Stored items
........

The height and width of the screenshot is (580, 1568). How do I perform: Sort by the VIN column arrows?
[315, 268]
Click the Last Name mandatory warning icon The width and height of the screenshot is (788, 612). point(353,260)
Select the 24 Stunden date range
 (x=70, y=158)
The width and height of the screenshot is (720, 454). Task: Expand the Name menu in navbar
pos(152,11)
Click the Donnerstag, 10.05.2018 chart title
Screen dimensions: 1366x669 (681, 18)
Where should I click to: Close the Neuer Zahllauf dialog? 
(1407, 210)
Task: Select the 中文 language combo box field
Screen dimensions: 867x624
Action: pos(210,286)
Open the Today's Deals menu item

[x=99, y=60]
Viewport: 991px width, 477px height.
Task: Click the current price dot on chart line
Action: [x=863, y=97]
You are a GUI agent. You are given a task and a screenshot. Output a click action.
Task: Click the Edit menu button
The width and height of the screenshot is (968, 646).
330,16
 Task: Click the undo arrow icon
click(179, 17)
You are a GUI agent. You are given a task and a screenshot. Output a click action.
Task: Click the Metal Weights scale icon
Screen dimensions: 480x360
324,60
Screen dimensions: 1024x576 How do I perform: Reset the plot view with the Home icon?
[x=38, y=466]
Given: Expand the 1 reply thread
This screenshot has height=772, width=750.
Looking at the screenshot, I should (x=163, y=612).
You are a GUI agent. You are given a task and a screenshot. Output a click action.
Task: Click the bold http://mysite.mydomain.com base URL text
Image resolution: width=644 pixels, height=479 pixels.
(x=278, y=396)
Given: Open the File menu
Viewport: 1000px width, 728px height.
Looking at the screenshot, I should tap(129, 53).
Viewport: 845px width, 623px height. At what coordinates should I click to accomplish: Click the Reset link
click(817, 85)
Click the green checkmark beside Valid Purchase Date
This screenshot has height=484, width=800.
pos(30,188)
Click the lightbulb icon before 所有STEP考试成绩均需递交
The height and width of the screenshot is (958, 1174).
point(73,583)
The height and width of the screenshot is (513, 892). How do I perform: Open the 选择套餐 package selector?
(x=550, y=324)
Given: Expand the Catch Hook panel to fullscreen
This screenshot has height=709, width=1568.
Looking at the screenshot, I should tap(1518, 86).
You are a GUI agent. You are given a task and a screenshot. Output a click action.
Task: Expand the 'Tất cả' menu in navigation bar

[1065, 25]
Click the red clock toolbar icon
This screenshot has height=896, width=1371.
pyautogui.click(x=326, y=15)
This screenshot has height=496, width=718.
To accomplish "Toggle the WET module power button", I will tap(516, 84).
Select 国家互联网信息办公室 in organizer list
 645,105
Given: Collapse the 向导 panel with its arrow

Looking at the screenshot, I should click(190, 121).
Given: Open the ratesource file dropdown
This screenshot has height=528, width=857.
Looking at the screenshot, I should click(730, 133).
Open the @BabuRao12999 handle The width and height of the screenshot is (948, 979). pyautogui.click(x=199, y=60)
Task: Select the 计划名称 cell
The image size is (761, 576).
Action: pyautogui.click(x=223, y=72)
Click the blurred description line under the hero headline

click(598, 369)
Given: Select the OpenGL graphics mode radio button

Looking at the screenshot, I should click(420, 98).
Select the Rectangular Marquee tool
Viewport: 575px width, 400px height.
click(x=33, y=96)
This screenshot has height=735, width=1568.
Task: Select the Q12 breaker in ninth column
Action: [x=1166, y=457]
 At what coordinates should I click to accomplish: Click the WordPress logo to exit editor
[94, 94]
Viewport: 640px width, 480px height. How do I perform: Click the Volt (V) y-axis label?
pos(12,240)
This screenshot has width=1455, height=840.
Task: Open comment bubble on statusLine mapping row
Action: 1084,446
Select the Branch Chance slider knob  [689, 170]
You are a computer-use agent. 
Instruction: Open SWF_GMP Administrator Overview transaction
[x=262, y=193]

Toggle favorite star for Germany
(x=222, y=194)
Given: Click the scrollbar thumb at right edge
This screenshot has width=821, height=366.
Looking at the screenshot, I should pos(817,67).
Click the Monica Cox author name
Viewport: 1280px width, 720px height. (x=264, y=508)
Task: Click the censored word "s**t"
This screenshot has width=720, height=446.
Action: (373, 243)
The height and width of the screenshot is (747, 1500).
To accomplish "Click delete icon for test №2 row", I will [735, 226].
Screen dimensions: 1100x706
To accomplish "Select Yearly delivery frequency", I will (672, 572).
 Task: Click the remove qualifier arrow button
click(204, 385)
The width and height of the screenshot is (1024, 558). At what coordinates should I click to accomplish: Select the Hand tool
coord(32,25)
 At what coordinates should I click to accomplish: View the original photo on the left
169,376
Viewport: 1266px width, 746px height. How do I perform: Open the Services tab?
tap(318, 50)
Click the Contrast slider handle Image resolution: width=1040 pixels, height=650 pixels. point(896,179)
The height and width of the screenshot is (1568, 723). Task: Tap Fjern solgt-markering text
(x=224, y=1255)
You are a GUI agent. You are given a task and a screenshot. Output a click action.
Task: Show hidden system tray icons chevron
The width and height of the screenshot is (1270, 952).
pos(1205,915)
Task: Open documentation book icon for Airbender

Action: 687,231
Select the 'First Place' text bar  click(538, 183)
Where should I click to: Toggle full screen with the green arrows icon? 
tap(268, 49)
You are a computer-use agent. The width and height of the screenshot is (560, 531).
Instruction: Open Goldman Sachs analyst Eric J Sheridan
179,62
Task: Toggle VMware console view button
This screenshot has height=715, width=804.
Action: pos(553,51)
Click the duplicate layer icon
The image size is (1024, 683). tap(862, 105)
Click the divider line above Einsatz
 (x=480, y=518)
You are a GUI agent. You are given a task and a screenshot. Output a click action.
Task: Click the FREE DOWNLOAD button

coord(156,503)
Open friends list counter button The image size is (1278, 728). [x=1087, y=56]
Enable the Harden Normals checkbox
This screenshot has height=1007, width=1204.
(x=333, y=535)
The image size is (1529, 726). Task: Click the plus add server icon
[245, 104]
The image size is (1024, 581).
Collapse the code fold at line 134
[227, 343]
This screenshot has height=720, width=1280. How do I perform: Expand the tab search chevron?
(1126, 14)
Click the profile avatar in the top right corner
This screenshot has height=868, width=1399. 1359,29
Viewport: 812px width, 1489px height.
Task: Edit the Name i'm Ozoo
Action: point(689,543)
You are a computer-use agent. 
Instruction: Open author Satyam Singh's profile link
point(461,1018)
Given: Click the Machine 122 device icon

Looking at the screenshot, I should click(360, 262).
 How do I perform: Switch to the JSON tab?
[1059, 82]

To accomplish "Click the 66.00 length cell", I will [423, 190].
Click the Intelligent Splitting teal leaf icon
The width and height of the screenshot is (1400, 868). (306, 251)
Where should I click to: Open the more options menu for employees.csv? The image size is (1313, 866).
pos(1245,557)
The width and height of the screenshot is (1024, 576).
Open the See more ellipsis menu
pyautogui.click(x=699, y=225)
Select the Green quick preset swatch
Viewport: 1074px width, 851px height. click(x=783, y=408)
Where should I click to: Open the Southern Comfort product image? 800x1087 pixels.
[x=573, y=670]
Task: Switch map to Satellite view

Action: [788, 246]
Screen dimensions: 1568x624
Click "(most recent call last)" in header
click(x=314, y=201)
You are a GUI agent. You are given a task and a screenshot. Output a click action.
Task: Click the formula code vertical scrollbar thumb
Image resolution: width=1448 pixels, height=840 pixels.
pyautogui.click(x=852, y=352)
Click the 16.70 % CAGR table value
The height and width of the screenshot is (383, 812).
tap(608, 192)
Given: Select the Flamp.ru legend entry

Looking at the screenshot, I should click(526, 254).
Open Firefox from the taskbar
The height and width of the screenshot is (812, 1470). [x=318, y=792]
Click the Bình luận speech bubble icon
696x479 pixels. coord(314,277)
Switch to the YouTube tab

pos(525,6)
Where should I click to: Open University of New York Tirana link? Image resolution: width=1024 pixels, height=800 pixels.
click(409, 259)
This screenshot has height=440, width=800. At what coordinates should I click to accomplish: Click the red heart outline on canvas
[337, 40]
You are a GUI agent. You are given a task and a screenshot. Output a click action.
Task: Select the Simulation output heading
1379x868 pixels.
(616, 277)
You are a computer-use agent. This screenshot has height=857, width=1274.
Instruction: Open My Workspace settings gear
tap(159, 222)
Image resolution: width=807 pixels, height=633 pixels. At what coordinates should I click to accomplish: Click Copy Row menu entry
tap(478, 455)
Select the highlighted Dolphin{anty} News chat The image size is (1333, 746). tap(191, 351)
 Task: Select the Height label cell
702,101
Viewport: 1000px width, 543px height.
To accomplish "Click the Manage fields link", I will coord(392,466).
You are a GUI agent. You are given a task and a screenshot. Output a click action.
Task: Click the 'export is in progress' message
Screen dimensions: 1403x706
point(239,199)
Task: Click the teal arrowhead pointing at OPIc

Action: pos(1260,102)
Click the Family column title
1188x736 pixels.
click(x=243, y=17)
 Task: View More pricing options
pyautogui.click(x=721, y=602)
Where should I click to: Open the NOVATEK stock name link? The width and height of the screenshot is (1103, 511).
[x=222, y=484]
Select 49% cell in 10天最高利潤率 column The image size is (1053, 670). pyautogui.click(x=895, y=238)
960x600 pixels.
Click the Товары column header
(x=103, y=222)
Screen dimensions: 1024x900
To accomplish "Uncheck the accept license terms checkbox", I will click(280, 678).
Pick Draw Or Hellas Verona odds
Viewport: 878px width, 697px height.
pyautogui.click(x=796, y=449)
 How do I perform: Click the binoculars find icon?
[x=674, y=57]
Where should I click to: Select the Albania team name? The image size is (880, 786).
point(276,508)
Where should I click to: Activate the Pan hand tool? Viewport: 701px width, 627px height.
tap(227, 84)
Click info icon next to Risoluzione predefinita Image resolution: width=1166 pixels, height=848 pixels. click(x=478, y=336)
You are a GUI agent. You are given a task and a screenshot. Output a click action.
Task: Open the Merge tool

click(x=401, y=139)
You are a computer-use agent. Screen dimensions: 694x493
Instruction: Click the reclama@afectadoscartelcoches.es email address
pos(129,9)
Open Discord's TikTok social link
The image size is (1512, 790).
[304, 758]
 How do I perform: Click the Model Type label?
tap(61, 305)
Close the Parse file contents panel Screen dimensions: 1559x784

........

TASK BRIEF
Find the word "checkbox" in the data and copy out each line where it turns up.

RESULT OF THIS TASK
Enable the Harden Normals checkbox
To accomplish "Uncheck the accept license terms checkbox", I will click(280, 678).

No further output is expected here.